> [The task]:
Among the records that follow, count the lines with the string "back"; report only that count.

<<<<

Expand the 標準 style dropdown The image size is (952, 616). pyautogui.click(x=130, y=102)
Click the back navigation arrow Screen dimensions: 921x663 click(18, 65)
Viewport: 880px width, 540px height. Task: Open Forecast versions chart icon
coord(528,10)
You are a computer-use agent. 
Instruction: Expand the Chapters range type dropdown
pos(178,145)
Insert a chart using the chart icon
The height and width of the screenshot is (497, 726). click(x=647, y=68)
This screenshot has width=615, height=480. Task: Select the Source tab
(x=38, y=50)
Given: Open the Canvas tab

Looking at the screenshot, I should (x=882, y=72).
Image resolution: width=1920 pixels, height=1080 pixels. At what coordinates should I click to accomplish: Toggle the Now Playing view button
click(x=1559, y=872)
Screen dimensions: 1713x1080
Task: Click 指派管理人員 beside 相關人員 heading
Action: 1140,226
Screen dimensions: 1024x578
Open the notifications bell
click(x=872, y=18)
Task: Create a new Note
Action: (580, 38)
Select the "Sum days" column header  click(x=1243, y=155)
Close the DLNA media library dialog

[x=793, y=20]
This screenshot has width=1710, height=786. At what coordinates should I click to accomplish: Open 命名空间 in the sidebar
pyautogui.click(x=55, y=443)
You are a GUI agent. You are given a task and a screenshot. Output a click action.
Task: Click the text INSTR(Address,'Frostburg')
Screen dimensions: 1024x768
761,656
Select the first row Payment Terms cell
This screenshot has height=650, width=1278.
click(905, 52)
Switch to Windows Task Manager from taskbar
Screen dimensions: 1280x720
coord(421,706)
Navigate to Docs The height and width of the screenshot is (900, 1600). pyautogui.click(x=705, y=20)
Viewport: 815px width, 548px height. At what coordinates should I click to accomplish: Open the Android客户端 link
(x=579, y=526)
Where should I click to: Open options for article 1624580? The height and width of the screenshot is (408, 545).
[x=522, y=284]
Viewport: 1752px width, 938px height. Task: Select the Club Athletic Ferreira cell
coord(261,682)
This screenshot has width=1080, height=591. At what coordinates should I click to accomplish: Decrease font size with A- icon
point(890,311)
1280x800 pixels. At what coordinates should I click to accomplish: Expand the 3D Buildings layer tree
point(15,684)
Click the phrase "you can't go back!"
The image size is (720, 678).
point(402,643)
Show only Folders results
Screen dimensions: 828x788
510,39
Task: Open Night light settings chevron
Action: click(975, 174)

>>>>

> [Your solution]:
2